When imagining classic Americana, one might recall old Saturday Evening Post covers, featuring hardscrabble Americans of yesteryear–soldiers, Boy Scouts, baseball players and fans, students, parents, families. What many people may not know is that Norman Rockwell grew up in Mamaroneck, and spent much of his career in Westchester. The artist who tackled such difficult issues as race and Communism, and has a portfolio full of works that demonstrate what it means to live in suburban America, was undoubtedly inspired by his time in Mamaroneck. Many of the models in his early paintings were from Mamaroneck and New Rochelle. Had the residents of those towns not supported local artist Norman Rockwell, he might never have gone on to have such an illustrious career.
Another hallmark of art in Mamaroneck is Archie Comics. Although the long-running publishing company relocated to Pelham in 2015, Mamaroneck will always be embedded in the comic book’s blood (or ink). The comic tells the stories of a group of high school friends in the fictional town of Riverdale, a small suburb not unlike Mamaroneck. While the comic generally portrays a bygone era, anachronistically set somewhere between the 1940s, when Archie and co. made their debut, and modern times, it has been updated for TV recently. The series “Riverdale” brings Archie and his friends into the twenty-first century, although its humble Mamaroneck beginnings are acknowledged–in one episode, Jughead walks by a Mamaroneck-bound bus. Although the comic book company has moved to Pelham, Mamaroneck has certainly made its mark on the world of Archie.
A controversial figure who lived in Mamaroneck for a spell was the filmmaker D.W. Griffith. Although he pioneered groundbreaking filmmaking techniques, his most famous film is The Birth of a Nation from 1915, which glorified the Confederacy and is said to have helped inspire the next generation of the Ku Klux Klan. However, D.W. Griffith used his success in the years following his racist epic to move to Mamaroneck in 1919, where he bought a sprawling estate and began making movies locally. The films he made in Mamaroneck include Orphans of the Storm, which required him to transform a portion of Mamaroneck so that it would resemble Paris! The local townspeople obliged Griffith, and hundreds of residents participated in his films as extras. Now there’s a story of people supporting local art.

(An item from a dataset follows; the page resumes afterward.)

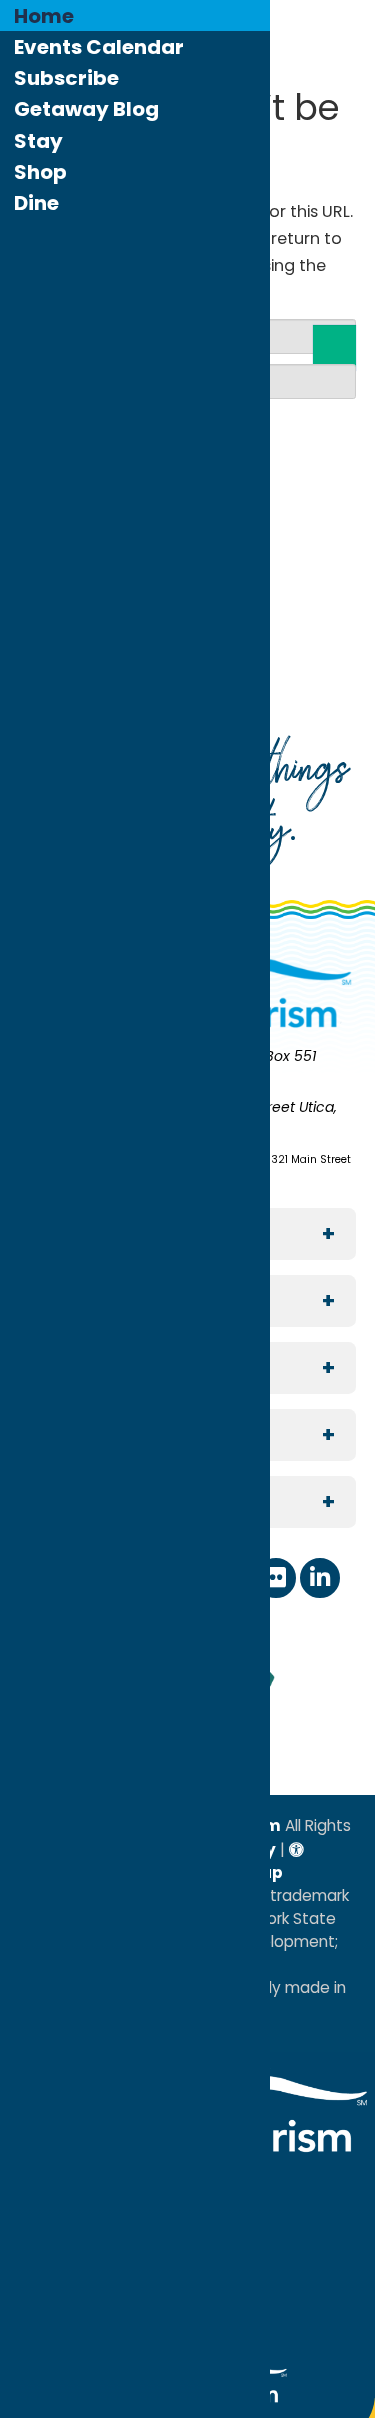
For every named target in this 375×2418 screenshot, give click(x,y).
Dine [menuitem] (36, 203)
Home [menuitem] (44, 16)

It’s crucial that we support local art establishments and local artists. In Mamaroneck alone, we have places like the Bott Shoppe, Pinot’s Pallette, and the Mamaroneck Artists Guild. Local art establishments help to encourage local artists. Goodness knows where the art world would be if great artists, including some of our local artists, hadn’t gotten any encouragement and support. It’s very important to offer support to local art establishments and the artists that visit them.
Perhaps the next Norman Rockwell, or Archie Comics, or D.W. Griffith (albeit a more tolerant and diversity-friendly one) will come from Mamaroneck. For such a small town, it has such a rich history of talented artists–and will hopefully produce some of the artists of the future.